| Extrait proposé |
───
Dernier point intéressant à aborder dans cette œuvre (même si son analyse pourrait être évidemment bien plus poussée), le mysticisme. Incarné par Diana dans sa fonction de gourou, c’est la première fois que Refn y fait explicitement référence. Ses précédents films étaient déjà emprunt de spiritisme (notons OGF dédié à son ami Jodorowsky), mais cela se retranscrivait bien plus dans sa mise en scène ésotérique et lancinante que dans ses figures (Chang, le policier surviolent de OGF faisant cas d’exception). Ici, un personnage reçoit littéralement des visions, un traumatisme d’enfance qui lui permet de trouver les violeurs d’enfants de la ville et d’y envoyer Viggo. Mais l’élément marquant vient d’une vision qui transit entre les épisodes 8 et 9, entre Yaritza et Diana, à la fois image (des flammes puis des enfants sans yeux) qui annonce la purification de Los Angeles mais aussi symbole terrifiant de mort et destruction. Diana convulsant au sol en vient à perdre la couleur de ses yeux et seul l’intervention de ce que l’on pourrait appeler un magicien lui permet de redonner sens et clarté à cette hallucination. De son côté, Yaritza est fascinée par le tarot, des cartes qui parlent du temps et des actions humaines. Elle fait notamment graver sur son arme la carte du pendu, symbole d’une impossibilité d’action, demandant de prendre un autre point de vue pour mieux avancer, une carte qui par ailleurs précède celle de la mort dans le tarot. Elle devient alors celle qui par sa volonté change les choses, le personnage le plus à même de voir le monde différemment des autres.
───
| Matériel fourni |
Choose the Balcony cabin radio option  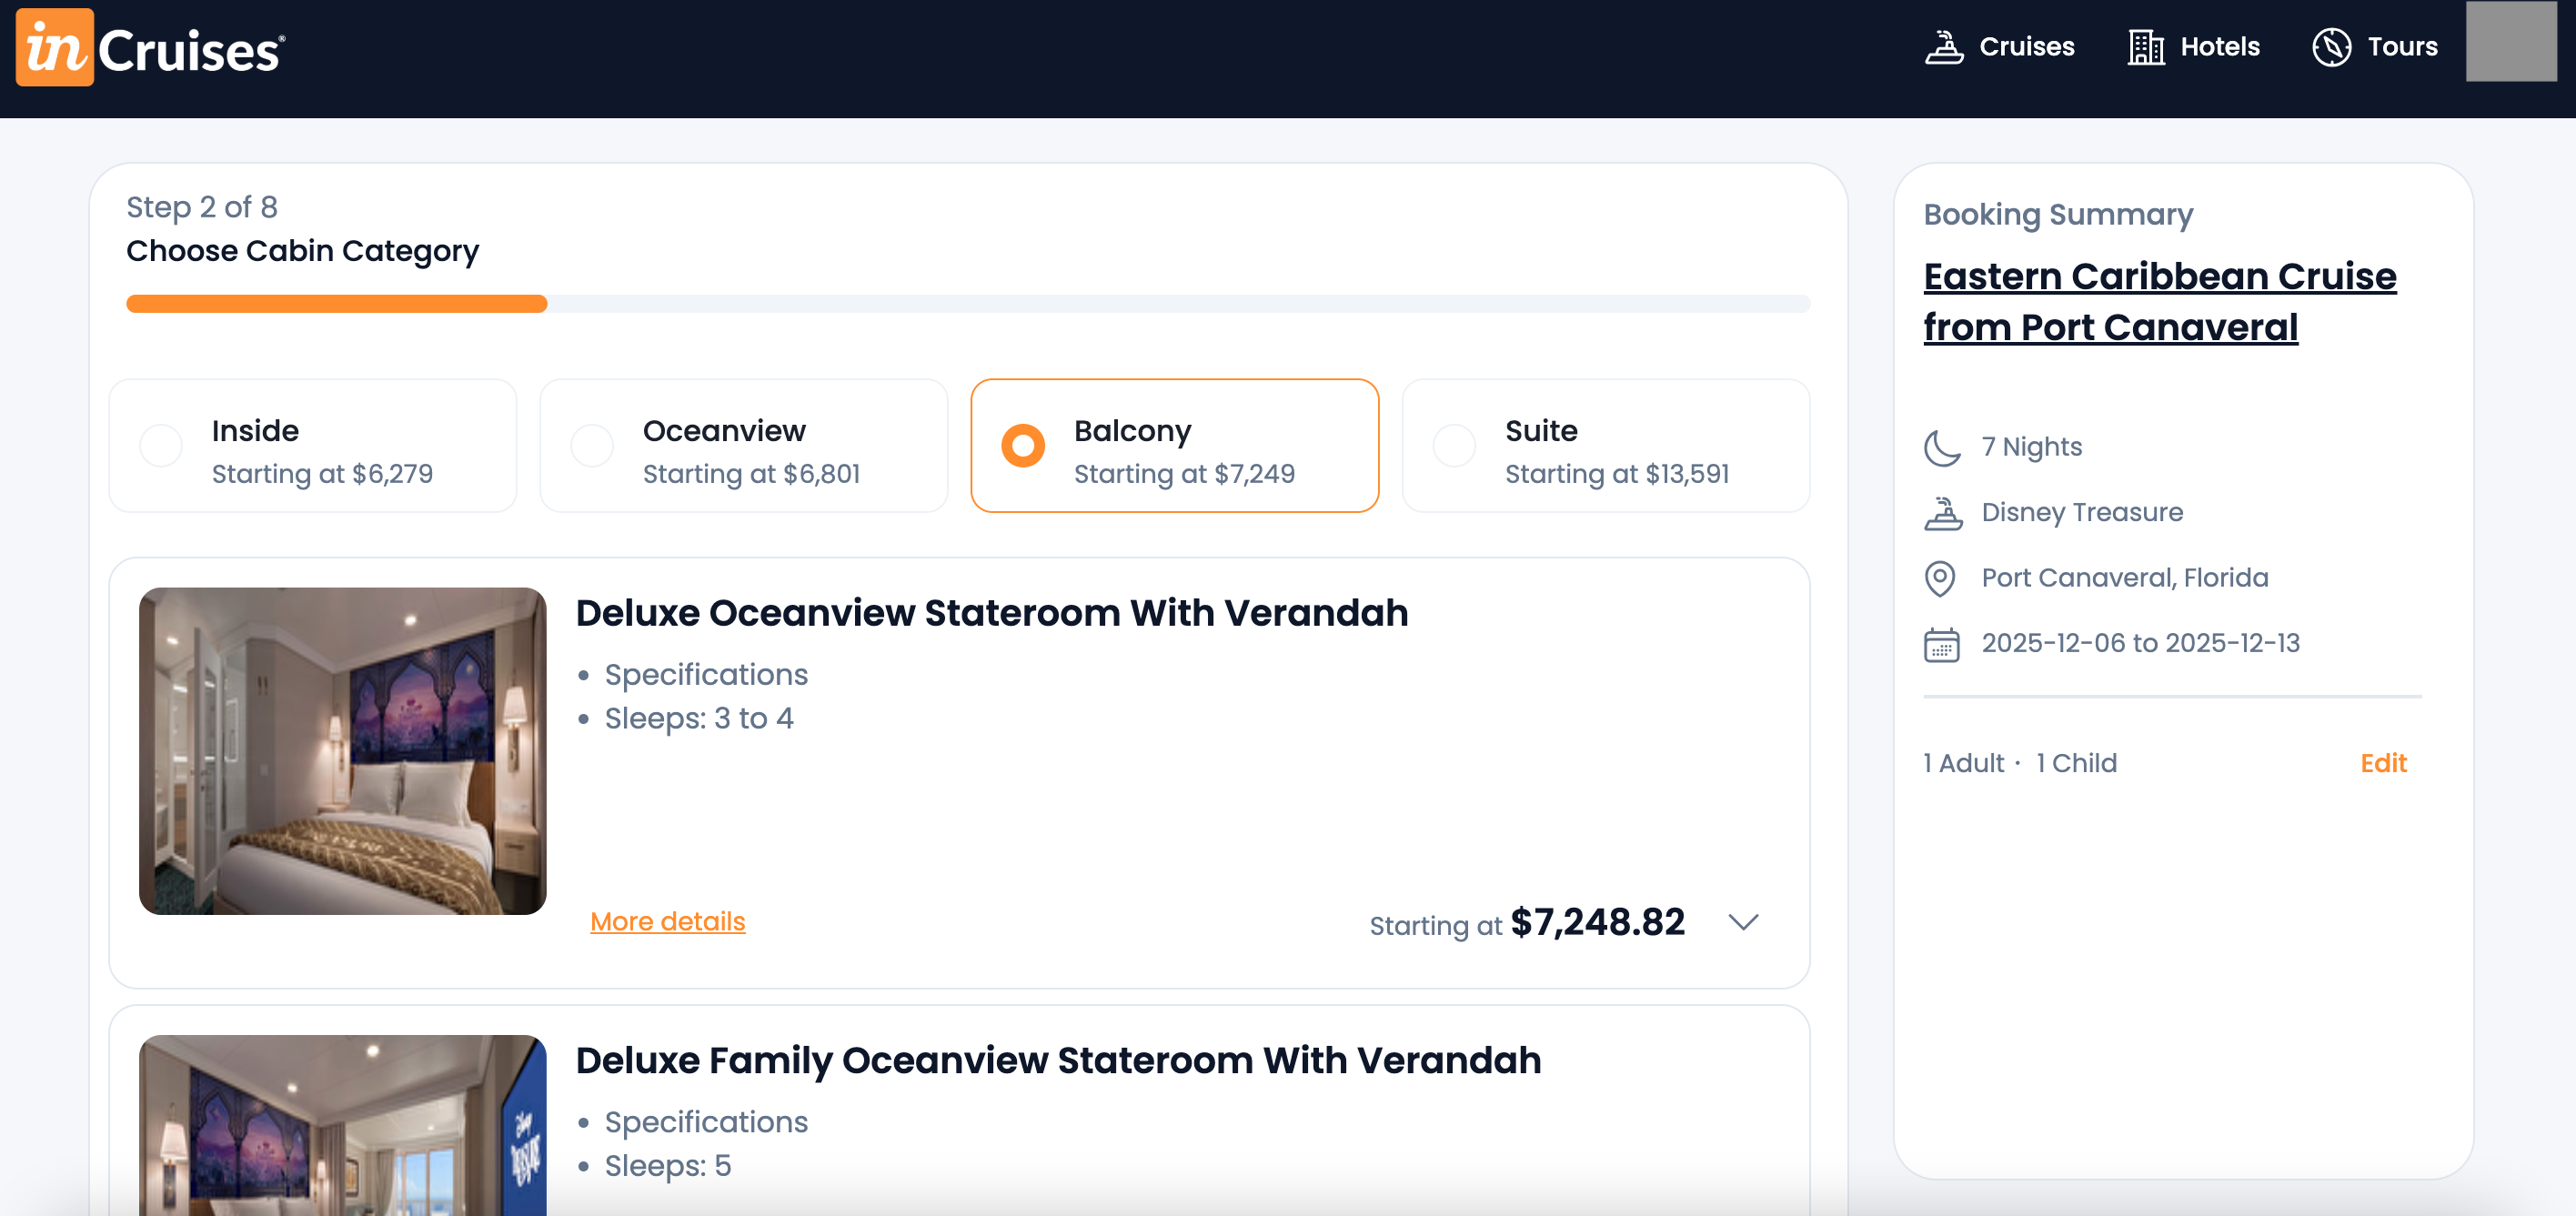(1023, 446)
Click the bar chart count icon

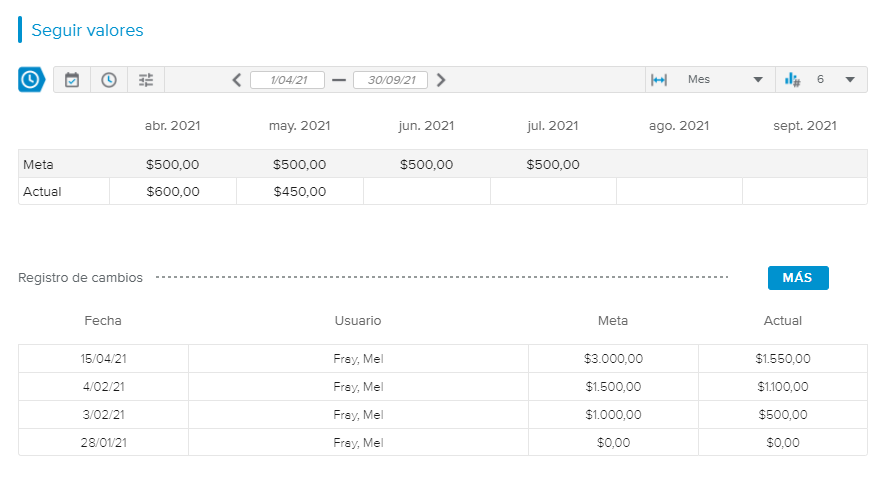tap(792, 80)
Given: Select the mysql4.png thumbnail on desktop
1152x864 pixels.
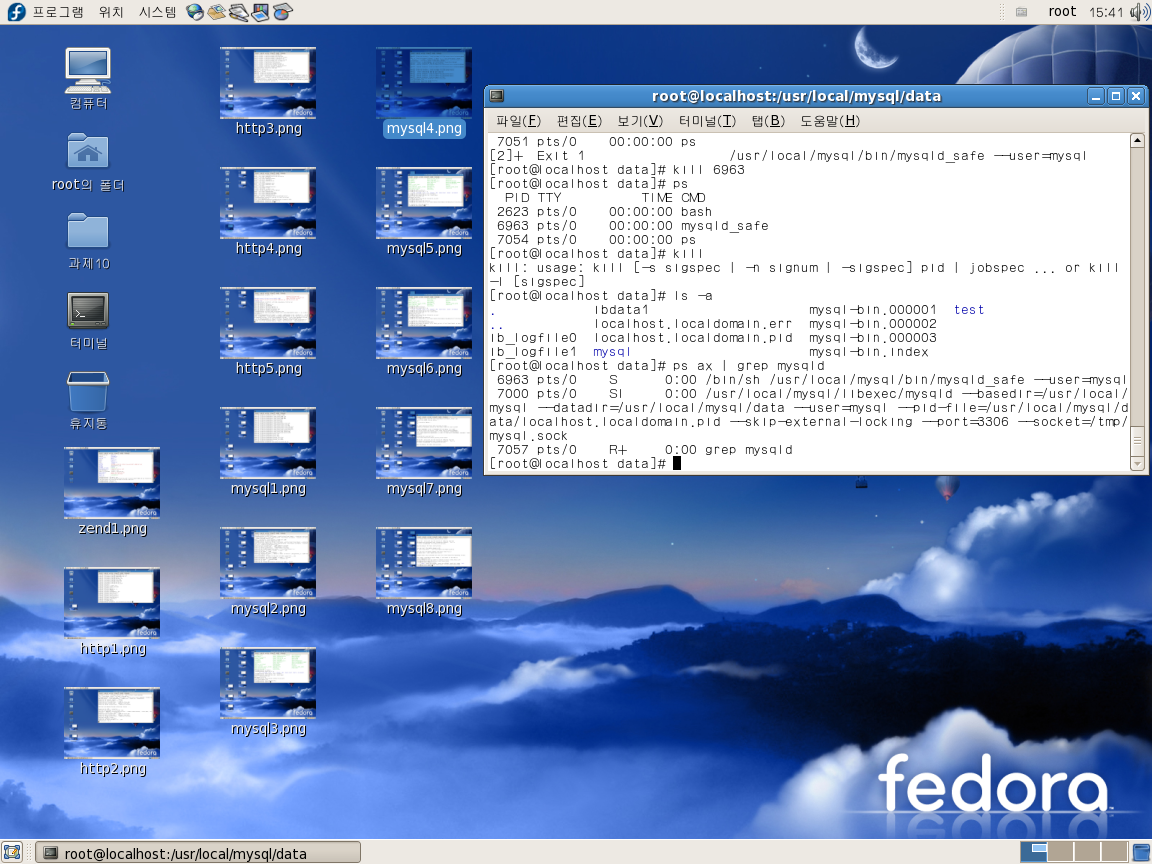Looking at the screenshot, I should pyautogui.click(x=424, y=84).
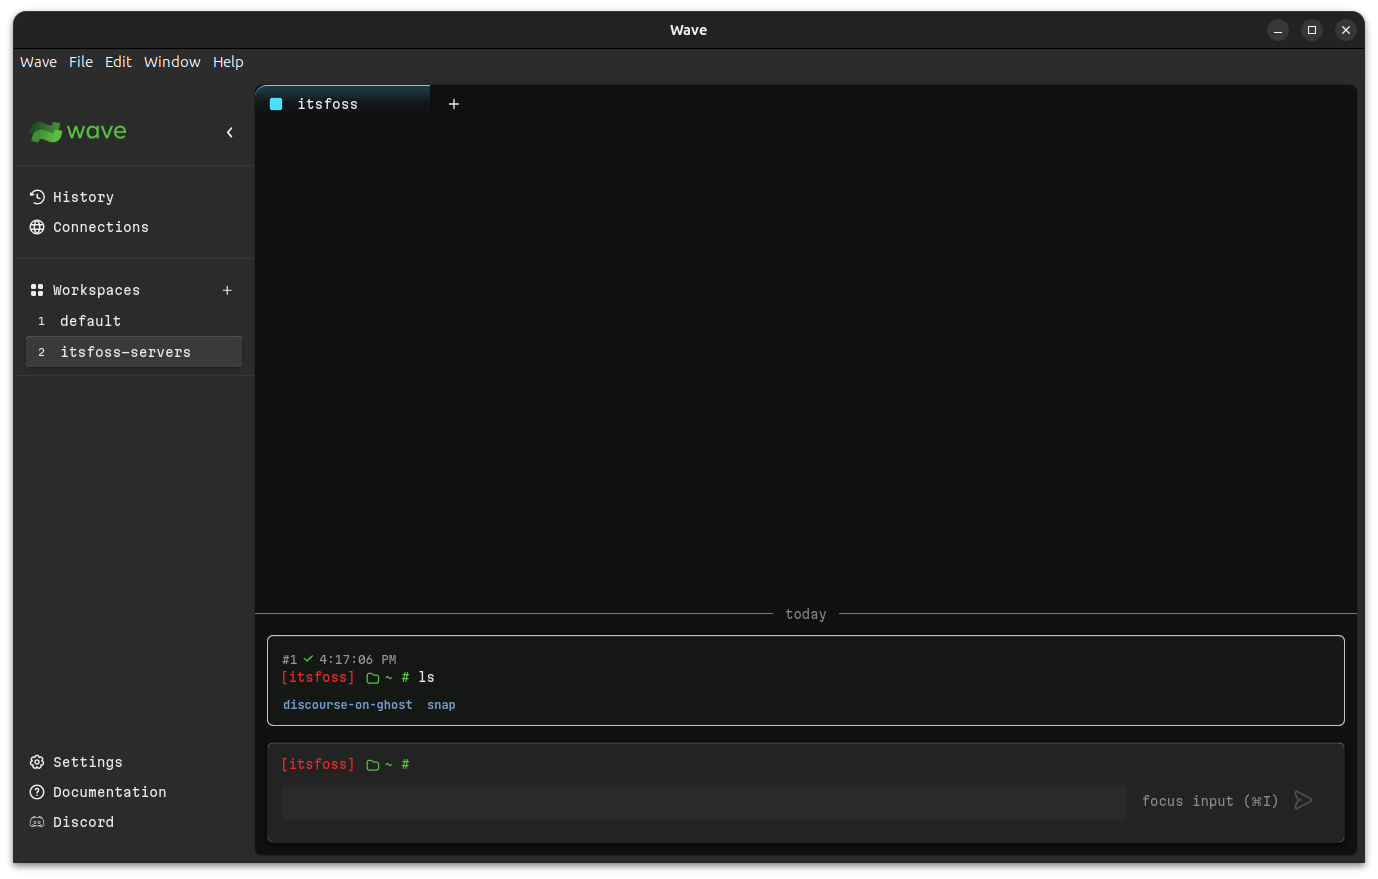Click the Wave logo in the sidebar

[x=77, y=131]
───
| Liste des tâches |
A. Dans l'extrait sur le mysticisme chez Refn, quelle carte de tarot Yaritza fait-elle graver sur son arme ?
B. Écrivez la suite de l'extrait sur le mysticisme chez Refn, à partir de sa dernière phrase.
Ce matériel vient d'une autre source que l'extrait.

| Réponses |
A. La carte du pendu.

B.
TOTDY est probablement l’œuvre la plus complète de NWR, porteur de tous ses démons et représentative de sa vision nihiliste du monde. Le dernier discours de Diana, allant de pair avec l’ascension de Jesus, vient prédire l’apocalypse. La dernière lueur d’espoir vient alors de Yaritza, qui de manière contradictoire est une sauveuse mais aussi la « grande prêtresse de la mort ». Reste à voir comment la violence peut protéger les derniers bastions de la morale, et par extension comment le cinéma de Refn va-t-il évoluer avec cette idée.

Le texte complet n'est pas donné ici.